A letra é um poema, um primoroso e inspirado olhar sobre a relação entre mãe e filho. “Que roupa você veste, que anéis?/Por quem você se troca?/Que bicho feroz são seus cabelos/Que à noite você solta?/De que é que você brinca?/Que horas você volta?…” Fiquei logo imaginando o que se passa na cabeça da criança quando a mãe some do seu campo de visão: para onde ela vai? Com quem ela brinca?
Por vezes Chico Buarque cantou o universo da criança, do faz-de-conta, como na canção João e Maria: “Agora eu era o herói e o meu cavalo só falava inglês/A noiva do cowboy/Era você além das outras três…” Ou como na música Ciranda da Bailarina, dele, em parceria com Edu Lobo: “Procurando bem/Todo mundo tem pereba/Marca de bexiga ou vacina/E tem piriri, tem lombriga, tem ameba/Só a bailarina que não tem…” E essa é uma bela combinação, porque o ser lúdico do poeta se aproxima muito ao da criança. Só mesmo crianças e poetas conseguem se indagar sobre “que bicho ferozes são seus cabelos, que à noite você solta”, ou confessar que “todo mundo faz pecado, logo assim que a missa termina”, com tamanha naturalidade.
Só crianças e poetas tratam de temas árduos com leveza. Falam do medo, da insegurança, da tristeza com o coração aberto e com poesia. Afinal, a poesia imortaliza também o que há de ruim no mundo, mas de uma maneira que nos incita a pensar. Como disse Charles Chaplin, “a beleza existe em tudo tanto no bem como no mal. Mas somente os artistas e poetas sabem encontrá-la”. Eu acrescentaria também as crianças, elas naturalmente sabem como enxergar beleza onde a maioria não encontra.

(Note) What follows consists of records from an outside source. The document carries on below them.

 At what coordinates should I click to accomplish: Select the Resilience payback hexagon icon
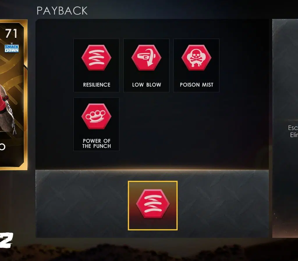coord(96,58)
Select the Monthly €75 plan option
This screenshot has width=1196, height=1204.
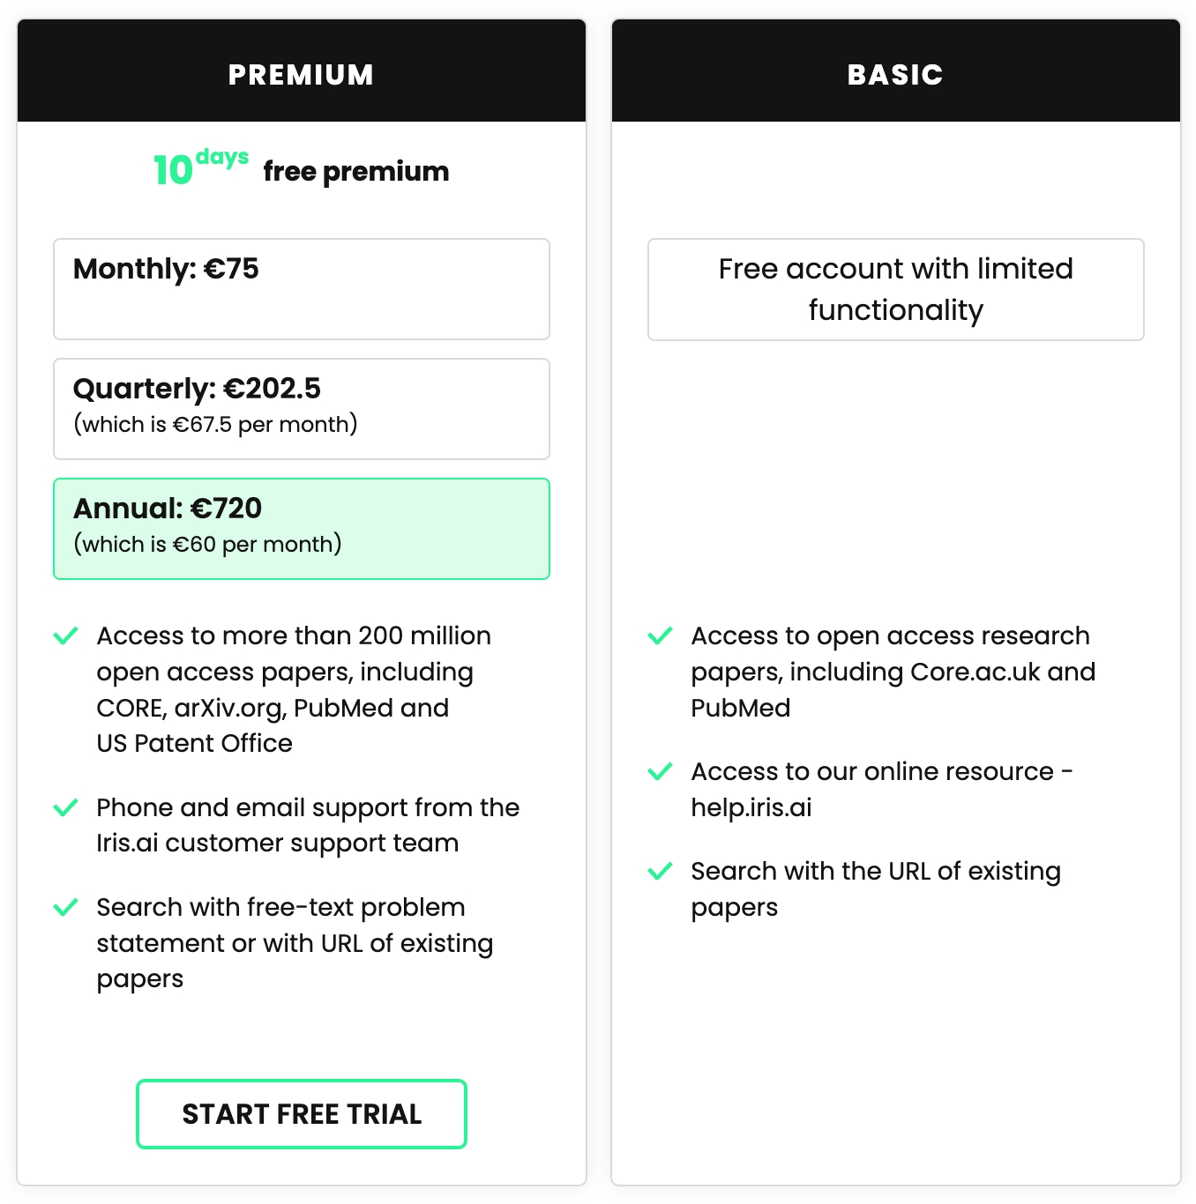coord(301,288)
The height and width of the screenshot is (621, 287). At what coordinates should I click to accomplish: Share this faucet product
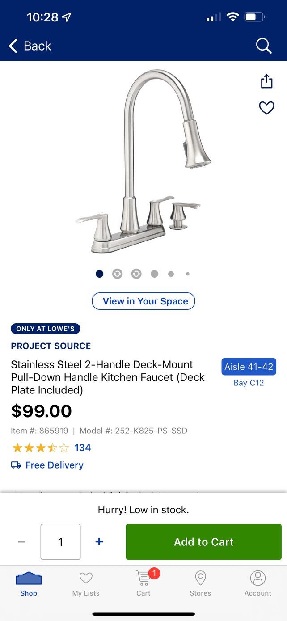[x=266, y=81]
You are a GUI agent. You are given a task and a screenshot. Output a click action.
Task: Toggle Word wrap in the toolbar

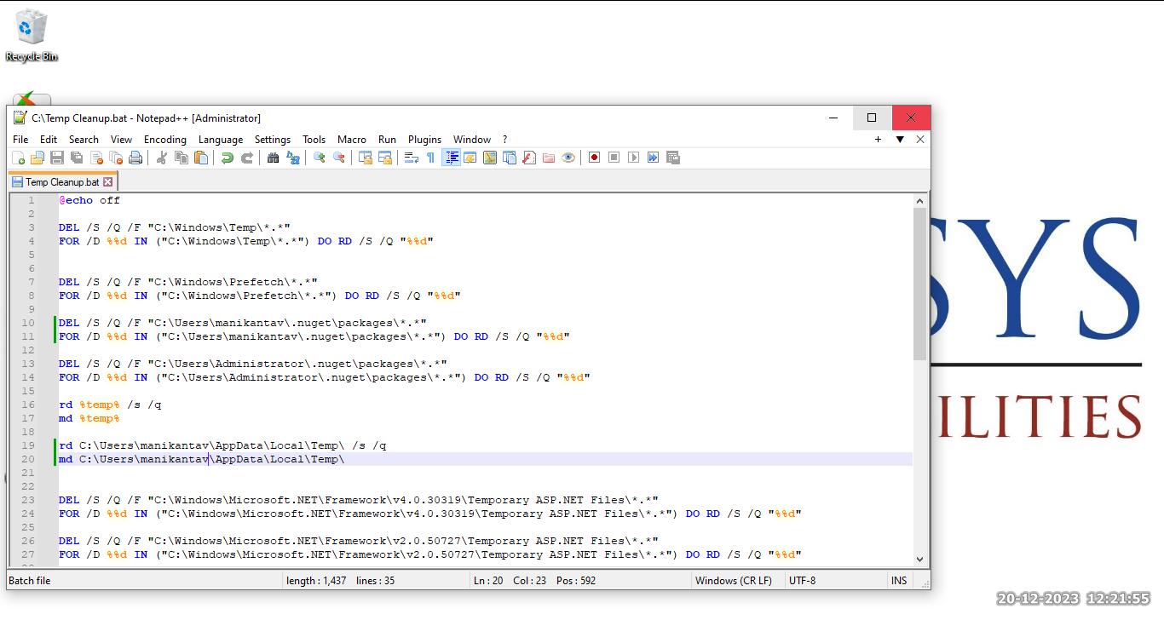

Poetas são crianças grandes e crianças têm a alma de poetas? É…Acho que é por aí… Acho que é por isso também que ambos têm um canal aberto entre si, falam uma linguagem única, têm uma maneira similar de olhar. Na vida, é importante encontrar equilíbrio nos atos, ter os pés no chão para o que for preciso, mas às vezes é desnecessário e triste enxergar só o lado sombrio das coisas. Os poetas e as crianças têm essa capacidade de captar o melhor no pior, de acreditar que tudo pode mudar e sabiamente desviar o curso do pensamento destrutivo.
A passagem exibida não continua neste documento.